3. A client with frequent tonic-clonic seizures is being admitted. What action should the nurse add to the client's plan of care?
- A. Ensure blankets are placed on all four sides of the bed.
- B. Refrain from using restraints during seizure activity.
- C. Position the client laterally during seizure activity.
- D. Have a tongue depressor available at the client's bedside.
Correct answer: D
Rationale: The correct action the nurse should add to the client's plan of care is to have a tongue depressor available at the client's bedside. This is important during a seizure to prevent the client from biting their tongue. Placing the client laterally helps maintain a clear airway and prevents aspiration, making choice C a good practice during seizure activity. Using restraints during a seizure can cause injuries and should be avoided, making choice B incorrect. Wrapping blankets around all four sides of the bed is unnecessary for seizure management and does not contribute to the client's safety during a seizure, making choice A incorrect.
4. What is the main purpose of a healthcare proxy?
- A. To manage financial affairs
- B. To make medical decisions on behalf of the patient
- C. To provide legal representation
- D. To oversee patient discharge planning
Correct answer: B
Rationale: The main purpose of a healthcare proxy is to make medical decisions on behalf of the patient when they are unable to do so. Choice A is incorrect as managing financial affairs is typically handled by a power of attorney for finances. Choice C is incorrect as a healthcare proxy is not meant to provide legal representation. Choice D is incorrect as overseeing patient discharge planning is a responsibility of healthcare providers, not a healthcare proxy.
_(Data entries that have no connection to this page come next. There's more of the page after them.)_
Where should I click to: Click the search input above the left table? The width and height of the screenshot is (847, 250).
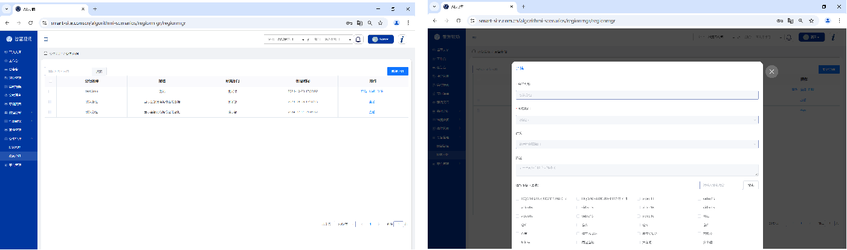click(68, 71)
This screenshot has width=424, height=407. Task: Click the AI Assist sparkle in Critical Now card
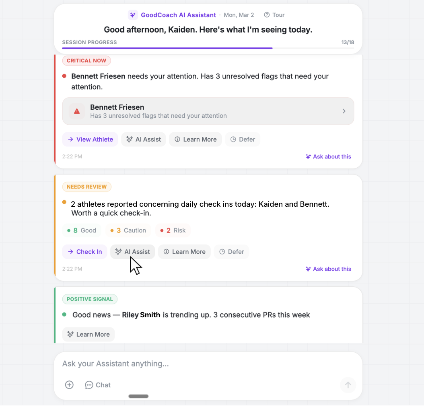click(x=129, y=139)
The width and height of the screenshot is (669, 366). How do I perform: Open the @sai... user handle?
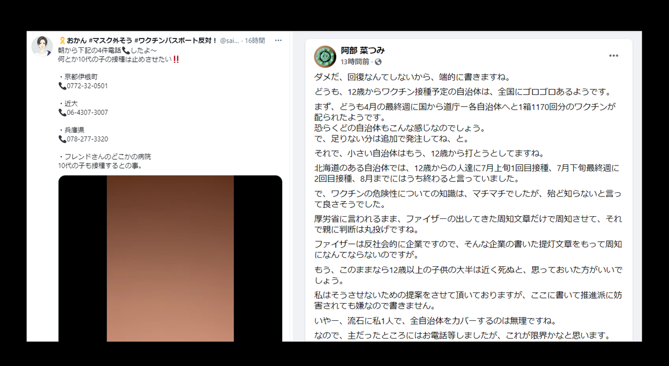[230, 41]

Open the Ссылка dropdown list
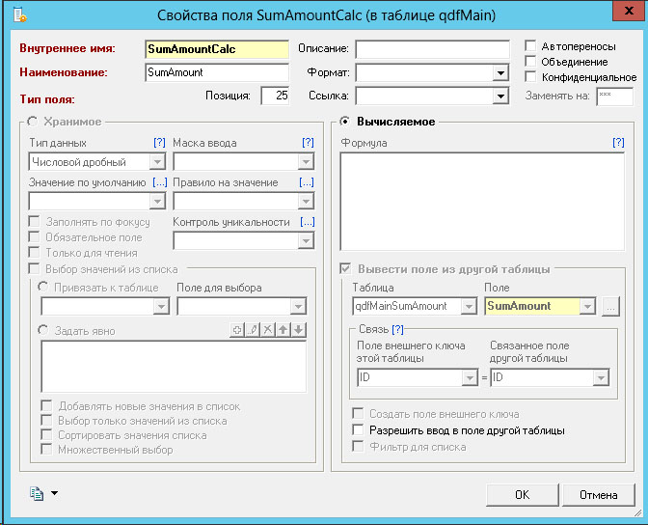point(500,96)
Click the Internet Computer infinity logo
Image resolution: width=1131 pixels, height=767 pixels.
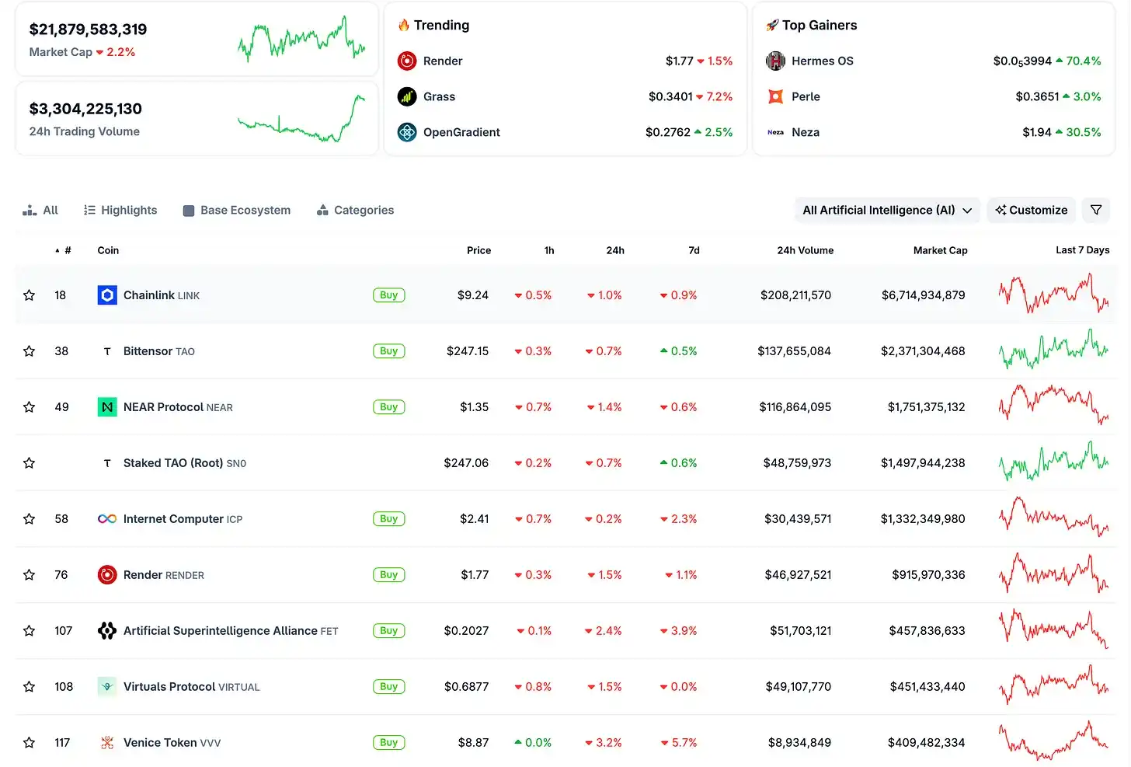coord(107,519)
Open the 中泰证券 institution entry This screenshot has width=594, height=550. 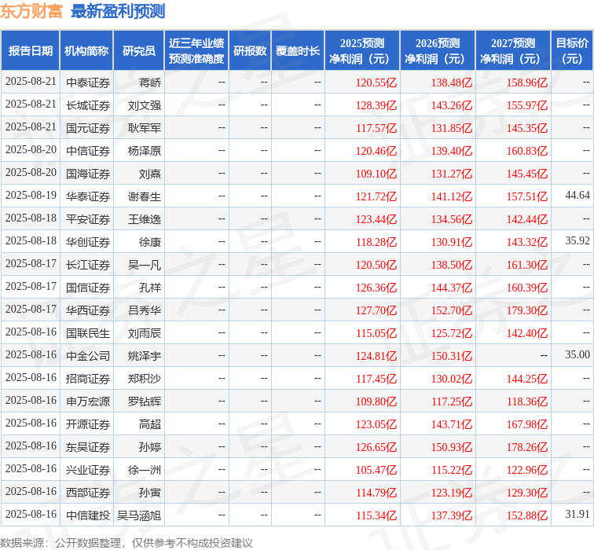(x=88, y=83)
5. A manager is prioritizing the following issues. Of the following issues, which should be considered urgent and important?
- A. The manager of physical therapy calls and complains about inappropriate behaviors of one of the staff nurses with one of his therapists.
- B. A staff nurse reports a pattern of malfunctioning IV pumps on the unit during her current shift, resulting in overdosing of medications.
- C. One of the staff nurses, who would have been an extra nurse for the next shift, calls in sick.
- D. A small group of staff nurses request a meeting to discuss initiating a scheduling committee.
Correct answer: B
Rationale: The correct answer is B because patient safety is a critical concern in healthcare settings. Malfunctioning IV pumps leading to medication overdosing poses a direct threat to patient safety and must be addressed urgently. Choice A involves interpersonal issues between staff members which are important but can be addressed in a less urgent manner compared to patient safety concerns. Choice C, a staff nurse calling in sick, is important for staffing but can be managed through existing protocols. Choice D, initiating a scheduling committee, is a routine operational matter that can be addressed at a later time and does not pose an immediate risk to patient safety.